Они ждали помощь до 15 января. Было много ясных дней, каждый раз им чудился звук мотора, и они были готовы зажечь опознавательный костер.

Так в бесплодных надеждах прошел целый месяц. Наступило отчаяние. Продуктов оставалось совсем мало, надо было идти на поиски людей; быть может, в этой горной долине встретятся оленеводы–кочевники. Поделив скудные остатки продовольствия с Богдашевским и оставив записку, Буторин и Волобуев пошли искать людей.

Ушли, и следы их замела поземка.

Богдашевский прожил еще почти месяц. 13 февраля он сделал последнюю запись в очень мужественном дневнике. Умер от голода и полного истощения. Разбитый самолет и занесенную снегом палатку с телом Бог–дашевского обнаружил геолог Ю. А. Кремчуков 3 мая 1936 года. Богдашевского похоронили на Анадырском кладбище. А что же стало с Буториным и Волобуевым?

|---|

Задания:
a. Кто из людей назван в тексте по фамилии? Перечислите всех.
b. Верните из текста фрагмент, который открывается словами «Они ждали помощь» и закрывается словами «пошли искать людей.».
Данные, которые идут дальше, это самостоятельный материал, с текстом они не связаны.

Исходные данные:
|---|

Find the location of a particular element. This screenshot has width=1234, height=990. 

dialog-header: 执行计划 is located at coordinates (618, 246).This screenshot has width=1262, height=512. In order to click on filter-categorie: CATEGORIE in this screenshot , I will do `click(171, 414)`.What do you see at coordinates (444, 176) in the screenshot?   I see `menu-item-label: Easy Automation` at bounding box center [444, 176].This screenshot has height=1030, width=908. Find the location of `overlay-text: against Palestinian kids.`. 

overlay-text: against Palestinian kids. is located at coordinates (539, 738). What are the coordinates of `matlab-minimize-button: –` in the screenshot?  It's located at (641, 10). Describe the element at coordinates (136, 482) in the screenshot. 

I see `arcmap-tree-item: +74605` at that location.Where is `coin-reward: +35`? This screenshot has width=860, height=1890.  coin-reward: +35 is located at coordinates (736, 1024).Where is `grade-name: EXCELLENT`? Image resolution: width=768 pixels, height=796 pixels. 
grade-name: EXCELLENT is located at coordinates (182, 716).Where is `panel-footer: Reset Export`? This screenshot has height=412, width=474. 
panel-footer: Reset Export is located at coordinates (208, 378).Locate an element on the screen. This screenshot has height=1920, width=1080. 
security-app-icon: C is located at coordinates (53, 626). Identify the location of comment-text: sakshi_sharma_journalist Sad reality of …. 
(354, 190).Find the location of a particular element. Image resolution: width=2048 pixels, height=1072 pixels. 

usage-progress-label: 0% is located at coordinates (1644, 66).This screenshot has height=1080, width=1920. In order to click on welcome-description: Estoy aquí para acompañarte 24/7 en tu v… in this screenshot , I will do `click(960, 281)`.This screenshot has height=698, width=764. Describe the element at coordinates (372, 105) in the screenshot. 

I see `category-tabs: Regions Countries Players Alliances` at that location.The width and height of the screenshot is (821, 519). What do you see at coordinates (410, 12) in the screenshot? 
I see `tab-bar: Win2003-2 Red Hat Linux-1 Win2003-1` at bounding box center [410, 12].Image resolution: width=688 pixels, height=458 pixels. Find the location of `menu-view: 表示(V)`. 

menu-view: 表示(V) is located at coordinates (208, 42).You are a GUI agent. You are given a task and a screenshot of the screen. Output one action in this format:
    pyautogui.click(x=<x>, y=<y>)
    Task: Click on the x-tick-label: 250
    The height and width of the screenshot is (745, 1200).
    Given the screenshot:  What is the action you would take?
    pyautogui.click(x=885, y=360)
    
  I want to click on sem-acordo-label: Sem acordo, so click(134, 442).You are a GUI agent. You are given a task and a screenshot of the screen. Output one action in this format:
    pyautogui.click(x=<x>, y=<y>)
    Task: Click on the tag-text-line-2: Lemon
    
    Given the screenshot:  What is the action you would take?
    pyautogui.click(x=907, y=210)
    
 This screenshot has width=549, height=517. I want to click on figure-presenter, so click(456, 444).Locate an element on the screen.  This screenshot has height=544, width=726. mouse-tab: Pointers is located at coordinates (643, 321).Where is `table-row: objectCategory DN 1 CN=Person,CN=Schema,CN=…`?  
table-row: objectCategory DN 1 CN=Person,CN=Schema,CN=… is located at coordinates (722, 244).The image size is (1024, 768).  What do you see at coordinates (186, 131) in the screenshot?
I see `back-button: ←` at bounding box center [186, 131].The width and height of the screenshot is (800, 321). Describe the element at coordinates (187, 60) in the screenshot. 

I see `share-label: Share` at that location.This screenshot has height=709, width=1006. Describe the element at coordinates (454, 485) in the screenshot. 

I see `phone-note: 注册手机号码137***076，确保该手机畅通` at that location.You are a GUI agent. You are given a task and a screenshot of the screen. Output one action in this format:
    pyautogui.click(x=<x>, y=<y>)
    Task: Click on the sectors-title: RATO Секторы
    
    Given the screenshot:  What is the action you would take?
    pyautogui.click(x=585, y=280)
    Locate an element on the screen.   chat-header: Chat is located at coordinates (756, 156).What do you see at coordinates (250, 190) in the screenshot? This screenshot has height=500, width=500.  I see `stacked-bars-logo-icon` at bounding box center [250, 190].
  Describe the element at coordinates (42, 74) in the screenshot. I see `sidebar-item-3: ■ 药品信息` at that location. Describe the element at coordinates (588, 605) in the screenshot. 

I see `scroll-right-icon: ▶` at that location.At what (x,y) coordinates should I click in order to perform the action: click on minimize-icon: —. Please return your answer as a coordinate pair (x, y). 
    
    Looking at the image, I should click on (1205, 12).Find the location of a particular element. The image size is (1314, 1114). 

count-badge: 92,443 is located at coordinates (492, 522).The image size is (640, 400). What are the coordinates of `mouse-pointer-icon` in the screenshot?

|---|

Ответы:
a. Богдашевский, Буторин, Волобуев, Ю. А. Кремчуков

b.
Они ждали помощь до 15 января. Было много ясных дней, каждый раз им чудился звук мотора, и они были готовы зажечь опознавательный костер.

Так в бесплодных надеждах прошел целый месяц. Наступило отчаяние. Продуктов оставалось совсем мало, надо было идти на поиски людей; быть может, в этой горной долине встретятся оленеводы–кочевники. Поделив скудные остатки продовольствия с Богдашевским и оставив записку, Буторин и Волобуев пошли искать людей.